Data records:
########################################

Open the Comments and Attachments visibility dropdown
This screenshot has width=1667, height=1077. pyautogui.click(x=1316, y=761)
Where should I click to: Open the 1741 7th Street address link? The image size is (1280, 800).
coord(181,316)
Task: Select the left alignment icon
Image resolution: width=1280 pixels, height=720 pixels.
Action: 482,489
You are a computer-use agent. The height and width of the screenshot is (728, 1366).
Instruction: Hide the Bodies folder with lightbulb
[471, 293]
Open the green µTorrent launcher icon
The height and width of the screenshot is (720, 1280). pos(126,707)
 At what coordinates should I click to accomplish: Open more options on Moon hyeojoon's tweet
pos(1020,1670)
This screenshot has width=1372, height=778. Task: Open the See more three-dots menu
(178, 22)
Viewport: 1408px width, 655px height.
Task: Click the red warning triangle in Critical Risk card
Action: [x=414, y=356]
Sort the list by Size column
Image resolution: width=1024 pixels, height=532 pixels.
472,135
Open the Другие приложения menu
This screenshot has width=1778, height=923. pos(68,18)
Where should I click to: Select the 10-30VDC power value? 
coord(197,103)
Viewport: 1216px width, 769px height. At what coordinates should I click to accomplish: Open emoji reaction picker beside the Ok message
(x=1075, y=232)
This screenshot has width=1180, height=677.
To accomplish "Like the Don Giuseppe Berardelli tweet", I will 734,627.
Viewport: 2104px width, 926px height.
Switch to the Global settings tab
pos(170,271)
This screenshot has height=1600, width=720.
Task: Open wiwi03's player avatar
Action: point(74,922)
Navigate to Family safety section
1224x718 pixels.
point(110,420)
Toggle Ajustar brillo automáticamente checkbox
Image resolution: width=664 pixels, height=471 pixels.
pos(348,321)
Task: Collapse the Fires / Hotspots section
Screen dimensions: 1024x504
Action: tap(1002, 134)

########################################

PROBLEM REQUIREMENTS: Please repeat all the records above exactly as they appear.

SOLVED PROBLEM:
Open the Comments and Attachments visibility dropdown
This screenshot has width=1667, height=1077. pyautogui.click(x=1316, y=761)
Where should I click to: Open the 1741 7th Street address link? The image size is (1280, 800).
coord(181,316)
Task: Select the left alignment icon
Image resolution: width=1280 pixels, height=720 pixels.
Action: 482,489
You are a computer-use agent. The height and width of the screenshot is (728, 1366).
Instruction: Hide the Bodies folder with lightbulb
[471, 293]
Open the green µTorrent launcher icon
The height and width of the screenshot is (720, 1280). pos(126,707)
 At what coordinates should I click to accomplish: Open more options on Moon hyeojoon's tweet
pos(1020,1670)
This screenshot has width=1372, height=778. Task: Open the See more three-dots menu
(178, 22)
Viewport: 1408px width, 655px height.
Task: Click the red warning triangle in Critical Risk card
Action: [x=414, y=356]
Sort the list by Size column
Image resolution: width=1024 pixels, height=532 pixels.
472,135
Open the Другие приложения menu
This screenshot has width=1778, height=923. pos(68,18)
Where should I click to: Select the 10-30VDC power value? 
coord(197,103)
Viewport: 1216px width, 769px height. At what coordinates should I click to accomplish: Open emoji reaction picker beside the Ok message
(x=1075, y=232)
This screenshot has width=1180, height=677.
To accomplish "Like the Don Giuseppe Berardelli tweet", I will 734,627.
Viewport: 2104px width, 926px height.
Switch to the Global settings tab
pos(170,271)
This screenshot has height=1600, width=720.
Task: Open wiwi03's player avatar
Action: point(74,922)
Navigate to Family safety section
1224x718 pixels.
point(110,420)
Toggle Ajustar brillo automáticamente checkbox
Image resolution: width=664 pixels, height=471 pixels.
pos(348,321)
Task: Collapse the Fires / Hotspots section
Screen dimensions: 1024x504
Action: tap(1002, 134)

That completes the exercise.